Maternal bone lead is associated with adverse birth outcomes (66) and neurodevelopmental consequences (65). Maternal lead exposure can cause spontaneous abortions and stillbirths, and lead was used as an abortifacient prior to the 20th century (142; 115). Fetal death and premature birth have been associated with maternal occupational lead exposure; consequently, this has led to occupational hygiene measures as well as laws that excluded pregnant women from lead-related work (115). No clear pattern of congenital anomalies associated with fetal lead exposure has been reported, although available studies are limited (142).

Prenatal lead exposure is associated with neurodevelopmental deficits in young children (10; 85; 97; 67). Measurement of cord blood levels, monoamine concentrations, and neurodevelopmental outcome in 244 newborns in Paris demonstrated a negative correlation between both 5-HIAA concentration and sociability at age 9 months, leading to speculation that variance of serotonergic activity may mediate some behavioral consequences of elevated levels of lead (153).

DNA methylation, which regulates gene expression by suppression of transposons (173), is susceptible to environmental modification (52). In animals, environmental exposures during early life may influence DNA methylation, causing phenotype changes that produce a lifetime of disease vulnerability (170; 50; 51; 179). In addition, transgenerational inheritance of the phenotype is possible through environmental alterations on the germline of the epigenome (05; 35; 89). Investigations about early-life lead exposures using rodents and monkey models have demonstrated effects in the regulation of the amyloid precursor protein, reduction in the DNA methyltransferase activity, and susceptibility to Alzheimer disease in later life (08; 178).

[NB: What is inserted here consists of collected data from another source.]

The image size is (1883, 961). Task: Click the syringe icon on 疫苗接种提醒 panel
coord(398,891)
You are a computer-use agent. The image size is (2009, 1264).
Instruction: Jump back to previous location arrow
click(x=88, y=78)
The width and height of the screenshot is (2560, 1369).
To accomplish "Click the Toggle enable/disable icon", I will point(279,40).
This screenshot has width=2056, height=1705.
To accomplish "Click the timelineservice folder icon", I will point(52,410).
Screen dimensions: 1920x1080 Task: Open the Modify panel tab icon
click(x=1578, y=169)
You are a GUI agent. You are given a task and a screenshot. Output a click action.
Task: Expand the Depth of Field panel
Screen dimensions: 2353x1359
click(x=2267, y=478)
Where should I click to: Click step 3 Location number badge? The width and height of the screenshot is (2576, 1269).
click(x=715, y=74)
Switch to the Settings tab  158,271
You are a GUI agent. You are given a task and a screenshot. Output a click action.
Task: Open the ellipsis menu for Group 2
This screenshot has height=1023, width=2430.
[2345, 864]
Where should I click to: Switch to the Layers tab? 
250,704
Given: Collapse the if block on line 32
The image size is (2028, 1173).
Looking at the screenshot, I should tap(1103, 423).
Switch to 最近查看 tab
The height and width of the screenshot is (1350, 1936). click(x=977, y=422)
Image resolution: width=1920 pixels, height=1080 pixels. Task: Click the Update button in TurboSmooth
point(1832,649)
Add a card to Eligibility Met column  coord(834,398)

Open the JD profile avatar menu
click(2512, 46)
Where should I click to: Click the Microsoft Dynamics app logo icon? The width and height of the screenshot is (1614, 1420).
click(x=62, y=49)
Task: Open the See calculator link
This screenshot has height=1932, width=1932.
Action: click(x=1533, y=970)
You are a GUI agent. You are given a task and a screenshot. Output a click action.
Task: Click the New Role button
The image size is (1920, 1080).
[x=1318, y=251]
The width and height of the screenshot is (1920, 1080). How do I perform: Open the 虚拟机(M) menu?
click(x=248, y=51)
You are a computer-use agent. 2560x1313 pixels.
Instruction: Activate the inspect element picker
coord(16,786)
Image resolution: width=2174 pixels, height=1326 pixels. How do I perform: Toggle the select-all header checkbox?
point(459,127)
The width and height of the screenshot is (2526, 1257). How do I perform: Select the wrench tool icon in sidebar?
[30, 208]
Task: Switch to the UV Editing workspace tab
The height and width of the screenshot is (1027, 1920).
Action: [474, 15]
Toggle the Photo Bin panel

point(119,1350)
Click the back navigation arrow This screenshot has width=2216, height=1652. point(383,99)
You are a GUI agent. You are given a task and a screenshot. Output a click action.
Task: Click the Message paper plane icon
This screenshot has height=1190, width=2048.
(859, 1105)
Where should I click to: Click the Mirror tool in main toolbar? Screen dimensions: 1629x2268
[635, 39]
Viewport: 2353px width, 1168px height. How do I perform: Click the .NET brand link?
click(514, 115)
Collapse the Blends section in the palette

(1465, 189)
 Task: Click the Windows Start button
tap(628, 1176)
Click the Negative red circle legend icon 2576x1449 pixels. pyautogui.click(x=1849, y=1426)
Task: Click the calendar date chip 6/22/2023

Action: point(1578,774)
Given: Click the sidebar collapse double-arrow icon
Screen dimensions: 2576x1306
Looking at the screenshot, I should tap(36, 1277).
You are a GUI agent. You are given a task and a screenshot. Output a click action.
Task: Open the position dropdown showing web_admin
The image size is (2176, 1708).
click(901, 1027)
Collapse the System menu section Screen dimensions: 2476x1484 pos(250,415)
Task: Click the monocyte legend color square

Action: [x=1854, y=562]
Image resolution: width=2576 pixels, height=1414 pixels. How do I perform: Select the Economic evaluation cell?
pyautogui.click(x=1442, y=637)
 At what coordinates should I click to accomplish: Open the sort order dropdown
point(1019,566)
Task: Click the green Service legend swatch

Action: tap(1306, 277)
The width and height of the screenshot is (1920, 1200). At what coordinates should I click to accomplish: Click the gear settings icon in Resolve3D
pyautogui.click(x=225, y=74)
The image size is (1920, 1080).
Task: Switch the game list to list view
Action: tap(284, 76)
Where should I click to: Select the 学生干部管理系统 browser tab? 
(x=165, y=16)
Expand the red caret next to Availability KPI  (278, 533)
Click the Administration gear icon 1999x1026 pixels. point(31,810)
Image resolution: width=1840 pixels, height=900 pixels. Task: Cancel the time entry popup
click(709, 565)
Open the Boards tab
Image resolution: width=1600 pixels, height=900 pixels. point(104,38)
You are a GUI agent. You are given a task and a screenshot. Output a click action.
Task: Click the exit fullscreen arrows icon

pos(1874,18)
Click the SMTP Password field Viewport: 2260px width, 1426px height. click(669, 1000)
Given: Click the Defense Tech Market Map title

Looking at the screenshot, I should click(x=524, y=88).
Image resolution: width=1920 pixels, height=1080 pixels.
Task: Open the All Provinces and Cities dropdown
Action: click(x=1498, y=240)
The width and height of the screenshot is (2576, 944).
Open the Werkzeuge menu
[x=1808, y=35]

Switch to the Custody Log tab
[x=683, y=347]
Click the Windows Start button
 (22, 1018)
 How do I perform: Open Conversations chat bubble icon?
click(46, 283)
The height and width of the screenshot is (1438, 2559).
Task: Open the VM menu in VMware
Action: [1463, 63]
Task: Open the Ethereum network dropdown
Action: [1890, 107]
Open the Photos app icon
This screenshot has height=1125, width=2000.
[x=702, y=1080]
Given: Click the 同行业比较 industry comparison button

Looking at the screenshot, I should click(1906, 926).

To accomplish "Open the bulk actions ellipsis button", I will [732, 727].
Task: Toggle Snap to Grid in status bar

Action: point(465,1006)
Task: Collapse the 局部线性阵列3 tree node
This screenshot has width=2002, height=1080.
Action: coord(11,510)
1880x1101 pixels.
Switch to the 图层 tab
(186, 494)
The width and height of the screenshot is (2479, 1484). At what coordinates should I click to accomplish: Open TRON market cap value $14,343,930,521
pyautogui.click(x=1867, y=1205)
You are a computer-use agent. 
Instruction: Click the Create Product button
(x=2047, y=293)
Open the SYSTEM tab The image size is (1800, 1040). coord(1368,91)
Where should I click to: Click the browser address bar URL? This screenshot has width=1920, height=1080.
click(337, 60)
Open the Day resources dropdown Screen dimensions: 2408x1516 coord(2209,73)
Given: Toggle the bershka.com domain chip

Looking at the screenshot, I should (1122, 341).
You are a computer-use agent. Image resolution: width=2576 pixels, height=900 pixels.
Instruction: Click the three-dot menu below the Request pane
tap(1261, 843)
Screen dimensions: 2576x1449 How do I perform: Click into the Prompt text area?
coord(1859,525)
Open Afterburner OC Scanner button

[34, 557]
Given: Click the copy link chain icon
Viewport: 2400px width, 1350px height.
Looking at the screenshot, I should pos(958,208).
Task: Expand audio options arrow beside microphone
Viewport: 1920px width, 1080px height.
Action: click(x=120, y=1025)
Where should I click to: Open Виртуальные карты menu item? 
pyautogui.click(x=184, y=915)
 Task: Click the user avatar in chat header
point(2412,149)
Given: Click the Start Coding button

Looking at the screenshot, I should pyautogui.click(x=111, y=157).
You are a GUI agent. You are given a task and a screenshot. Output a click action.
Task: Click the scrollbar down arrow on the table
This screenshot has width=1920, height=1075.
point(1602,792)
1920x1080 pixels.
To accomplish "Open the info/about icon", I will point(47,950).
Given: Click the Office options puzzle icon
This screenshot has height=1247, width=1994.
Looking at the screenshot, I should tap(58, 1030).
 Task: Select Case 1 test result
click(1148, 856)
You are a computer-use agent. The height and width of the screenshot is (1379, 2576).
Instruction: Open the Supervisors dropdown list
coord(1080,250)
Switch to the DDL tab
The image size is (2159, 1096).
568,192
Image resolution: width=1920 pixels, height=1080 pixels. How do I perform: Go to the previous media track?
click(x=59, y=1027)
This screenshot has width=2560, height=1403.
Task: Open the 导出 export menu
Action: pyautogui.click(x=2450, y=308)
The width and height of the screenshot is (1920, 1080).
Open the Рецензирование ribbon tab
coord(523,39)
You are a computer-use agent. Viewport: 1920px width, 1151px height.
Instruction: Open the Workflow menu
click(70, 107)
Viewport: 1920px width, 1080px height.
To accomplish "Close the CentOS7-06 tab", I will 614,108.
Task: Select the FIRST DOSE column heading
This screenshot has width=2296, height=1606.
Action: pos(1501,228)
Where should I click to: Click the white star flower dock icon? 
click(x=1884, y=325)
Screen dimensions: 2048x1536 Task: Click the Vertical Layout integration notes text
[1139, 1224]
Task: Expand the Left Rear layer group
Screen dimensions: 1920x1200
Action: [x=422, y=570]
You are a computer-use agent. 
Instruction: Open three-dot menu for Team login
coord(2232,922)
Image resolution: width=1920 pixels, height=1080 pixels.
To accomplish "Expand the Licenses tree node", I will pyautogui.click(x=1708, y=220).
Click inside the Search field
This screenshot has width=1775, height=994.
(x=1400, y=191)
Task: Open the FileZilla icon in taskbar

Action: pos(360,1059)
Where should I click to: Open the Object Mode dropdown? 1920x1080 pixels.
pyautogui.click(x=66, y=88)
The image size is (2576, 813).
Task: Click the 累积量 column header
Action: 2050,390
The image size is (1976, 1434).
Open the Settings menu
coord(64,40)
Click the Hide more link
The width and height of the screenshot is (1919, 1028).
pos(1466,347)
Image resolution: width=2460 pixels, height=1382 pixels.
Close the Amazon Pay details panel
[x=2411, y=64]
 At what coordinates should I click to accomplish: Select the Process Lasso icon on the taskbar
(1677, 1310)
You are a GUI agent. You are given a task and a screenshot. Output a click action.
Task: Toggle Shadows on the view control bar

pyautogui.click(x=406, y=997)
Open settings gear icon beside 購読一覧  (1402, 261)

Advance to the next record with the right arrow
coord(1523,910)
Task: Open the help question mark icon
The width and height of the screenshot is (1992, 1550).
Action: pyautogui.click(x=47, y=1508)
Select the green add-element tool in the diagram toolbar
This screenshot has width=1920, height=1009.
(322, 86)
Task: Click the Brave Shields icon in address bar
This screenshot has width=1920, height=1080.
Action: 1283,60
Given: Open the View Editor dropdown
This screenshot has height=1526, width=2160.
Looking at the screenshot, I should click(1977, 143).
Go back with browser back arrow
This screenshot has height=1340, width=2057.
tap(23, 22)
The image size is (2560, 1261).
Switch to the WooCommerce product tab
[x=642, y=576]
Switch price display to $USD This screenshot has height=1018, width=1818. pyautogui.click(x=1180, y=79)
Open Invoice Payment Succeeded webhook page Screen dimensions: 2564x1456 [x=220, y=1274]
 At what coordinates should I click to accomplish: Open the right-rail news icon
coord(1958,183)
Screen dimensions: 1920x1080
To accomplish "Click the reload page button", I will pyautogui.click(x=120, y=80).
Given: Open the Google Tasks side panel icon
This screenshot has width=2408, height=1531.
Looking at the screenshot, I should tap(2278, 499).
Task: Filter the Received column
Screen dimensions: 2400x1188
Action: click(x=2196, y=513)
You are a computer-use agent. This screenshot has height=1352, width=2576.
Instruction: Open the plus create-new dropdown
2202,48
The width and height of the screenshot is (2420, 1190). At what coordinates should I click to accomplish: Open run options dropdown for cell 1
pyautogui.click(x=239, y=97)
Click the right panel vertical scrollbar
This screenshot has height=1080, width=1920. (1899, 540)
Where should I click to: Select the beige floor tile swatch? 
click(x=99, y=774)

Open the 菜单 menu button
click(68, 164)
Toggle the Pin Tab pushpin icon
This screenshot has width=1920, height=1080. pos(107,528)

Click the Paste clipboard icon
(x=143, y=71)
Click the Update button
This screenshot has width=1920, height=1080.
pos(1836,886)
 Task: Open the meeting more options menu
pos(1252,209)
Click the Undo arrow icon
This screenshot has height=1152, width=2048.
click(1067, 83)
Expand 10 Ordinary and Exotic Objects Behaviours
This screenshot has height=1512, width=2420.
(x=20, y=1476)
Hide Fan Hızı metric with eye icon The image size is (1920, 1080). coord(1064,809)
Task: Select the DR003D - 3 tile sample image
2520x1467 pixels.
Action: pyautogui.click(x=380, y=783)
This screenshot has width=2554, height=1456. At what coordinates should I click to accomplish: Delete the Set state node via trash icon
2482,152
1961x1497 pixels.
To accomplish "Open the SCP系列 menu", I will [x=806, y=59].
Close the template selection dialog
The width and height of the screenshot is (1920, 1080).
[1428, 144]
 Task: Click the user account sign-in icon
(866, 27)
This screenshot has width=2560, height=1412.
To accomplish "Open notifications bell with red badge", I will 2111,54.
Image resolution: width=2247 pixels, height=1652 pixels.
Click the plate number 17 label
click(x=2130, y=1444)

Lead has affinity for calcium-binding sites (136), and calcium deficiency promotes intestinal lead absorption (75) and retention (149). In pregnancy and lactation, when there is an increased calcium demand (128), maternal bone lead is mobilized into the circulation (70; 105; 155). Increased milk consumption during pregnancy is associated with lower maternal and umbilical cord lead levels in postpartum women (78). In the United States, the recommended dietary intake of calcium for pregnant and lactating women is 1,000 mg to 1,300 mg/day (86). Studies have shown that lactating women who had a daily intake of 1,200 mg of calcium had a reduced maternal blood lead by 15% to 20% (77) and breast milk lead by 5% to 10% (54) throughout the course of lactation. In pregnancy, 1,200 mg of daily calcium supplementation was associated with an average reduction of 11% in blood lead level relative to placebo (53). Dietary calcium supplementation is a cost-effective means to lower lead exposure of the developing fetus and the breastfeeding infant.